**Supplied material**
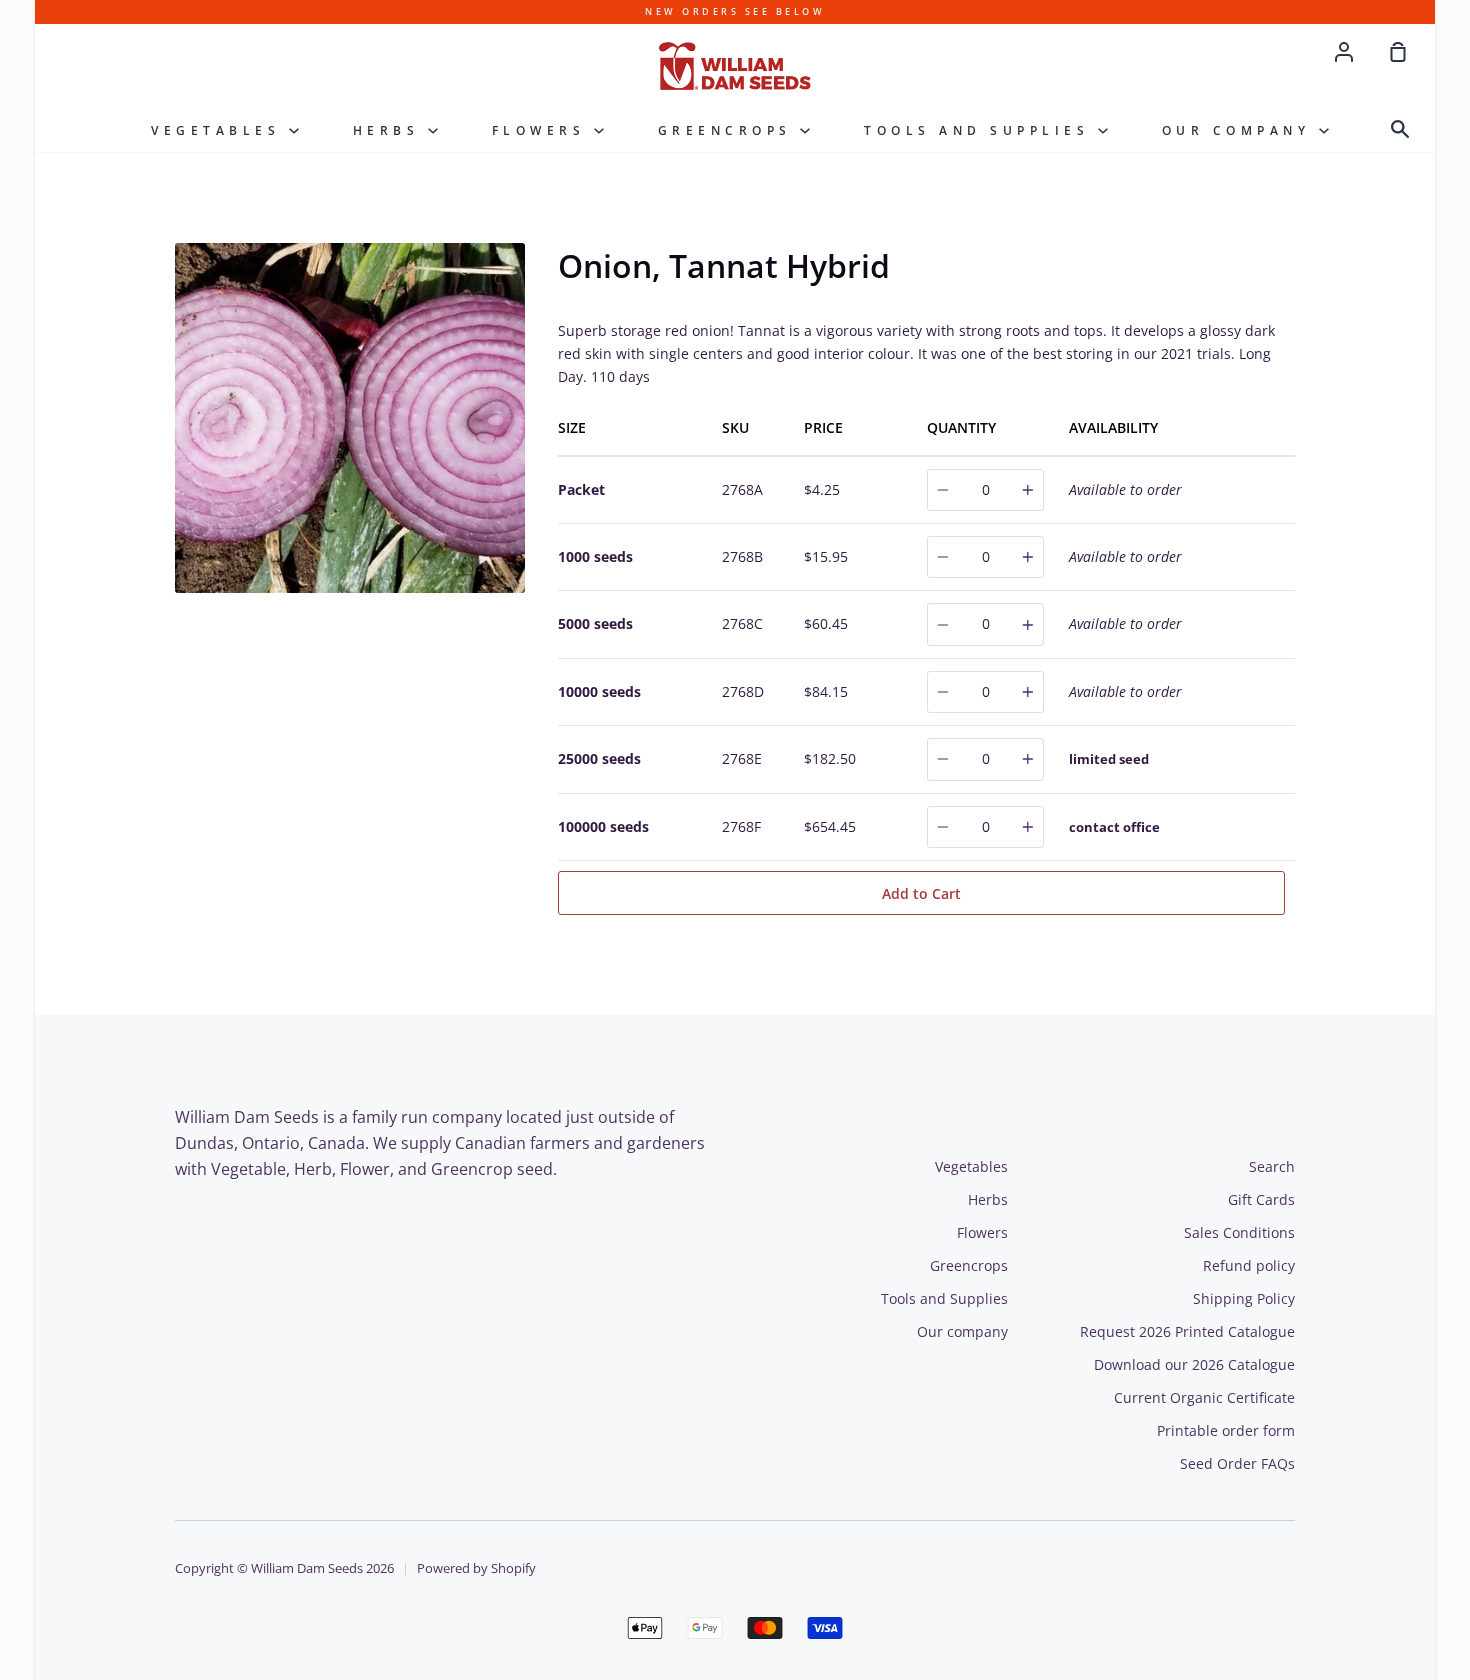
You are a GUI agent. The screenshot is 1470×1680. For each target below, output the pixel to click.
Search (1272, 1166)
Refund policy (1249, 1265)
--
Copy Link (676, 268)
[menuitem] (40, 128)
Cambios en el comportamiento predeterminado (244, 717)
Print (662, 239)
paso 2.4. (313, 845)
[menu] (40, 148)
--
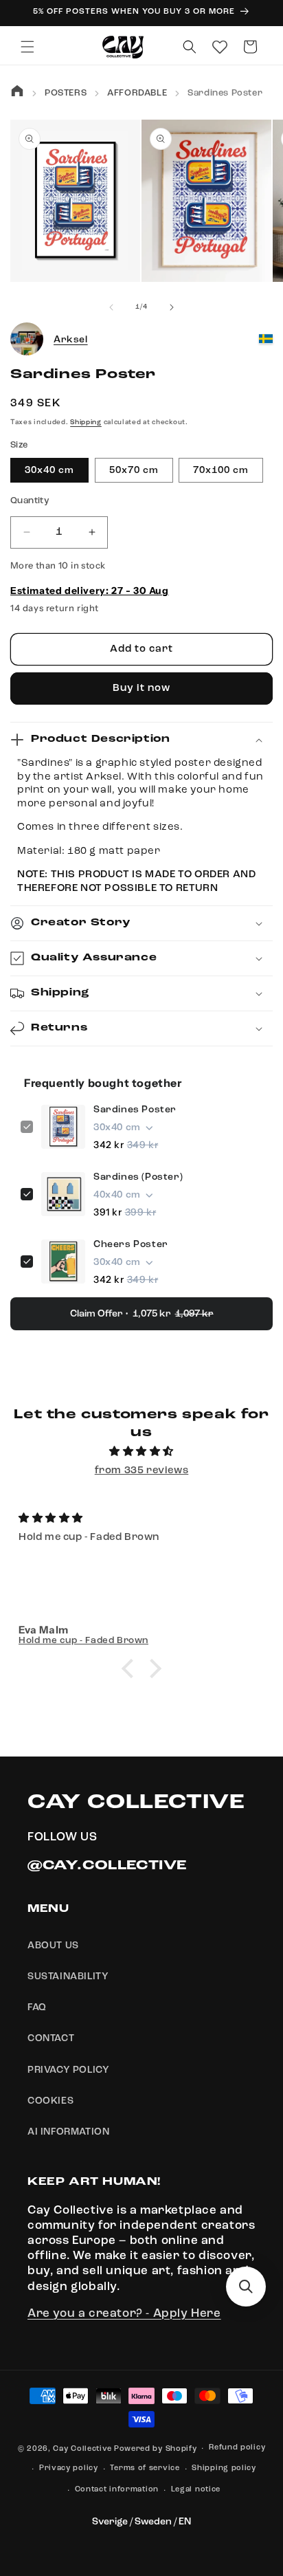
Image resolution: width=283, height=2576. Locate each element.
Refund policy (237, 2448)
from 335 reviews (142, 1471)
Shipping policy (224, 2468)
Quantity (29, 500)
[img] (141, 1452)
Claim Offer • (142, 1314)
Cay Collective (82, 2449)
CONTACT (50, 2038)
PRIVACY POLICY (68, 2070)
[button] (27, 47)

**Assigned task**
The number of lines in the entries holding the word "each" is what is needed. Supply that number only.

**Exercise output**
2